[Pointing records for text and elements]
:::
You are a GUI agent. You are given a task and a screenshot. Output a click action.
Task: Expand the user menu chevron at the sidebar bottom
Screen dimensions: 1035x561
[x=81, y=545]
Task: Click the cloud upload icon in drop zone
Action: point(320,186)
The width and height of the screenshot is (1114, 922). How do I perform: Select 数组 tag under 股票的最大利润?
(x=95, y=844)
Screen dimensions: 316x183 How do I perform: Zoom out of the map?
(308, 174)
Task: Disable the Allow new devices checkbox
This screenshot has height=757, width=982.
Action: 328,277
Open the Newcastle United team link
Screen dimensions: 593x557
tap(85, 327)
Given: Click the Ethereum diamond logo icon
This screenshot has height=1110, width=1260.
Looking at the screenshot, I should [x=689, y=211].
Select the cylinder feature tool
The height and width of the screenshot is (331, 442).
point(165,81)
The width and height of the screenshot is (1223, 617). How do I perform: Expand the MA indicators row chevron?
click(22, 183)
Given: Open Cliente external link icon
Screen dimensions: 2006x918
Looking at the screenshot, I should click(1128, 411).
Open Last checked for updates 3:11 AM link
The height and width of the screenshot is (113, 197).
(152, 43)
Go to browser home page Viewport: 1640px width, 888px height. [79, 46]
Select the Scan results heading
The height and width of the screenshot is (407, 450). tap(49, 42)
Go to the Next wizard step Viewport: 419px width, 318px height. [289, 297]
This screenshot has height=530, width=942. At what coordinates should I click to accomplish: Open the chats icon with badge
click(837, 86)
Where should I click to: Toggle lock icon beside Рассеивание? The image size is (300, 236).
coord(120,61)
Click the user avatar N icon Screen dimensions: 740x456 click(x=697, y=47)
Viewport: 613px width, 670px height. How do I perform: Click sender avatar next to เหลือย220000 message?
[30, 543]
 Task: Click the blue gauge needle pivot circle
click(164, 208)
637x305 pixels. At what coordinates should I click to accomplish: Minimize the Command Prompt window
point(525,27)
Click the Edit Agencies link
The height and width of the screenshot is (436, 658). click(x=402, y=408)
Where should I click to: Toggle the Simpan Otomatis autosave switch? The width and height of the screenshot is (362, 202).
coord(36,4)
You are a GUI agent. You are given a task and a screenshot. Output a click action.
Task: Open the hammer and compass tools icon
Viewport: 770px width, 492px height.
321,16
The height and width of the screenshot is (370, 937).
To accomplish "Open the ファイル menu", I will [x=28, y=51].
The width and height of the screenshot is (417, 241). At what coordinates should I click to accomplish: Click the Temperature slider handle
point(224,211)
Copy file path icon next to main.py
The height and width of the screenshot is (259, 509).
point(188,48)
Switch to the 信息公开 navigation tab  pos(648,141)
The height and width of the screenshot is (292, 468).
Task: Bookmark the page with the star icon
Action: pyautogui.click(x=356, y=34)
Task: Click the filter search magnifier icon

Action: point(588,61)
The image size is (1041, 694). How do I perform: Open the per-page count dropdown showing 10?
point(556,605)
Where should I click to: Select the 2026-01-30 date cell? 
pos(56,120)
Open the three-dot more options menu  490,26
:::
- Task directions -
Rewrite all the items above, replacing "Screen dimensions" with "Display size" and leaving everything else unchanged.

- Reply -
You are a GUI agent. You are given a task and a screenshot. Output a click action.
Task: Expand the user menu chevron at the sidebar bottom
Display size: 1035x561
[x=81, y=545]
Task: Click the cloud upload icon in drop zone
Action: point(320,186)
The width and height of the screenshot is (1114, 922). How do I perform: Select 数组 tag under 股票的最大利润?
(x=95, y=844)
Display size: 316x183 How do I perform: Zoom out of the map?
(308, 174)
Task: Disable the Allow new devices checkbox
This screenshot has height=757, width=982.
Action: 328,277
Open the Newcastle United team link
Display size: 593x557
tap(85, 327)
Given: Click the Ethereum diamond logo icon
This screenshot has height=1110, width=1260.
Looking at the screenshot, I should [x=689, y=211].
Select the cylinder feature tool
The height and width of the screenshot is (331, 442).
point(165,81)
The width and height of the screenshot is (1223, 617). How do I perform: Expand the MA indicators row chevron?
click(22, 183)
Given: Open Cliente external link icon
Display size: 2006x918
Looking at the screenshot, I should click(1128, 411).
Open Last checked for updates 3:11 AM link
The height and width of the screenshot is (113, 197).
(152, 43)
Go to browser home page Viewport: 1640px width, 888px height. [79, 46]
Select the Scan results heading
The height and width of the screenshot is (407, 450). tap(49, 42)
Go to the Next wizard step Viewport: 419px width, 318px height. [289, 297]
This screenshot has height=530, width=942. At what coordinates should I click to accomplish: Open the chats icon with badge
click(837, 86)
Where should I click to: Toggle lock icon beside Рассеивание? The image size is (300, 236).
coord(120,61)
Click the user avatar N icon Display size: 740x456 click(x=697, y=47)
Viewport: 613px width, 670px height. How do I perform: Click sender avatar next to เหลือย220000 message?
[30, 543]
 Task: Click the blue gauge needle pivot circle
click(164, 208)
637x305 pixels. At what coordinates should I click to accomplish: Minimize the Command Prompt window
point(525,27)
Click the Edit Agencies link
The height and width of the screenshot is (436, 658). click(x=402, y=408)
Where should I click to: Toggle the Simpan Otomatis autosave switch? The width and height of the screenshot is (362, 202).
coord(36,4)
You are a GUI agent. You are given a task and a screenshot. Output a click action.
Task: Open the hammer and compass tools icon
Viewport: 770px width, 492px height.
321,16
The height and width of the screenshot is (370, 937).
To accomplish "Open the ファイル menu", I will [x=28, y=51].
The width and height of the screenshot is (417, 241). At what coordinates should I click to accomplish: Click the Temperature slider handle
point(224,211)
Copy file path icon next to main.py
The height and width of the screenshot is (259, 509).
point(188,48)
Switch to the 信息公开 navigation tab  pos(648,141)
The height and width of the screenshot is (292, 468).
Task: Bookmark the page with the star icon
Action: pyautogui.click(x=356, y=34)
Task: Click the filter search magnifier icon

Action: point(588,61)
The image size is (1041, 694). How do I perform: Open the per-page count dropdown showing 10?
point(556,605)
Where should I click to: Select the 2026-01-30 date cell? 
pos(56,120)
Open the three-dot more options menu  490,26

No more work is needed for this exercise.